2. The multi-station combined automatic polishing machine according to claim 1, characterized in that: The chemical polishing tank is equipped with a nitrogen stirring mechanism for stirring by introducing nitrogen gas; the nitrogen stirring mechanism includes an annular gas outlet pipe and nitrogen pipelines for connecting the gas outlet pipe and the nitrogen supply device.
3. The multi-station combined automatic polishing machine according to claim 1, characterized in that: The electrolytic cell is equipped with a ring-shaped conductive mesh.
4. The multi-station combined automatic polishing machine according to claim 1, characterized in that: The cleaning tank is equipped with a spray cleaning module for cleaning the chemical media or electrolyte on the surface of the workpiece.

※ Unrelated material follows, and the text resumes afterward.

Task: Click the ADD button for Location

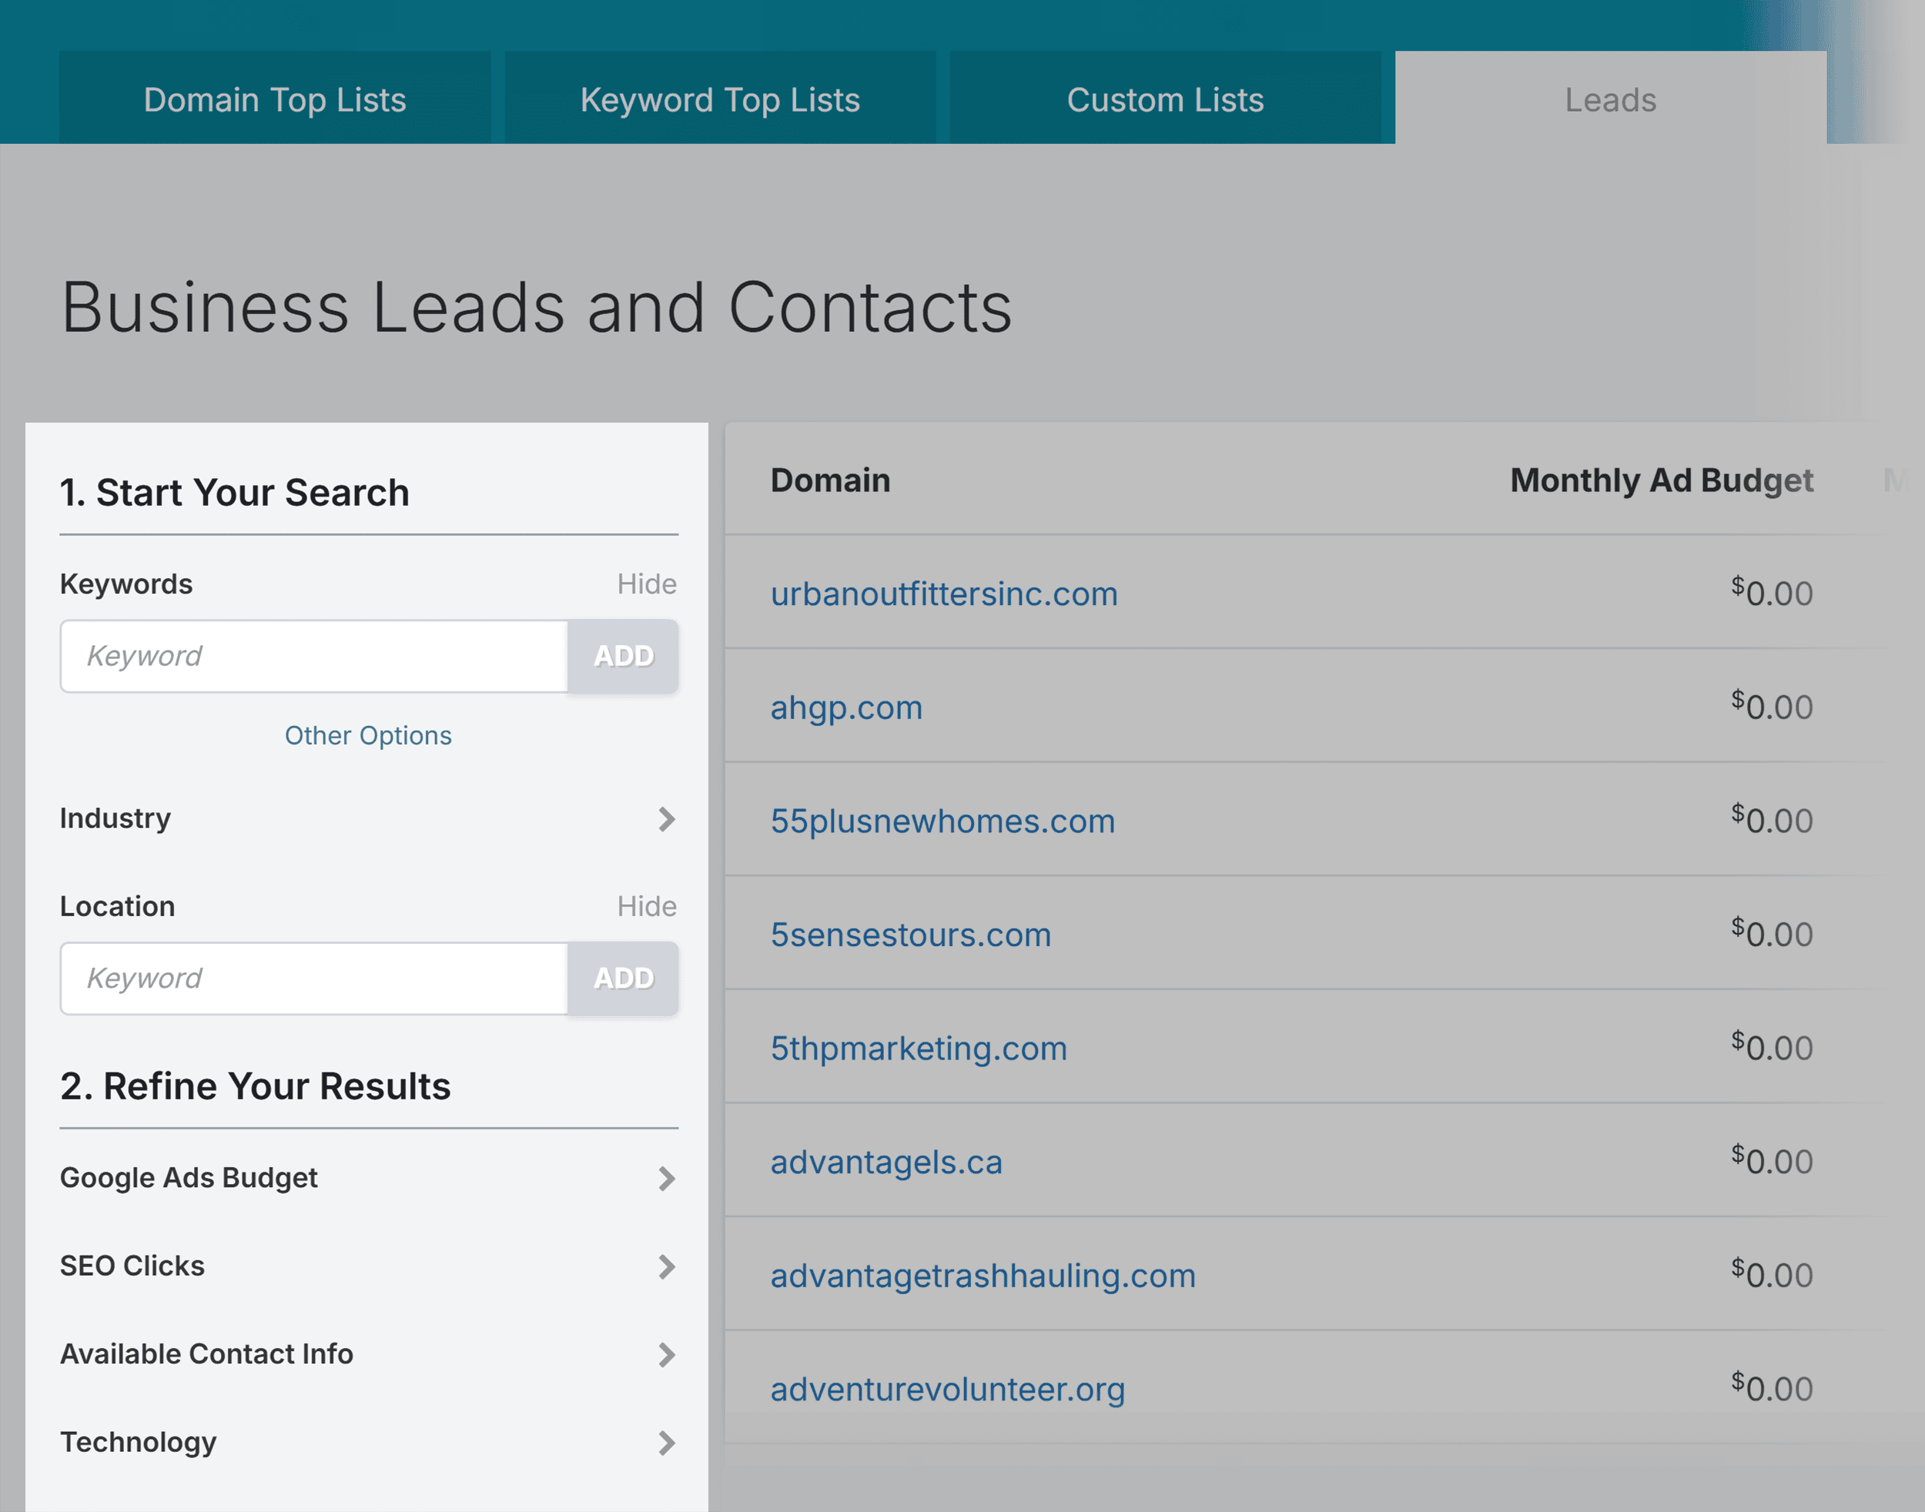Action: (623, 977)

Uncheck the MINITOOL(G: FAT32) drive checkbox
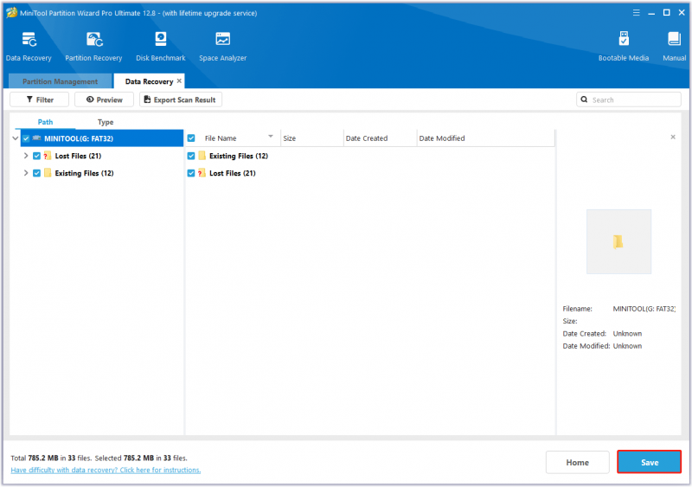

5. The multi-station combined automatic polishing machine according to claim 1, characterized in that: Both the chemical polishing tank and the electrolytic tank are equipped with sampling and testing pipes connected in parallel with the drain pipes at their bottoms; the sampling and testing pipes are equipped with sampling solenoid valves.
6. The multi-station combined automatic polishing machine according to claim 1, characterized in that: Both the chemical polishing tank and the electrolytic cell are equipped with exhaust gas collectors at their tops.
7. The multi-station combined automatic polishing machine according to any one of claims 1-6, characterized in that: The chemical polishing tank includes an alkaline polishing tank and an acidic polishing tank; there are two cleaning tanks, one located between the alkaline polishing tank and the acidic polishing tank, and the other located between the acidic polishing tank and the electrolytic tank.
8. The multi-station combined automatic polishing machine according to claim 7, characterized in that: The alkaline polishing tank is equipped with a heating tube; the heating tube is used to heat the chemical medium so that the chemical medium reaches the optimal dissolution temperature.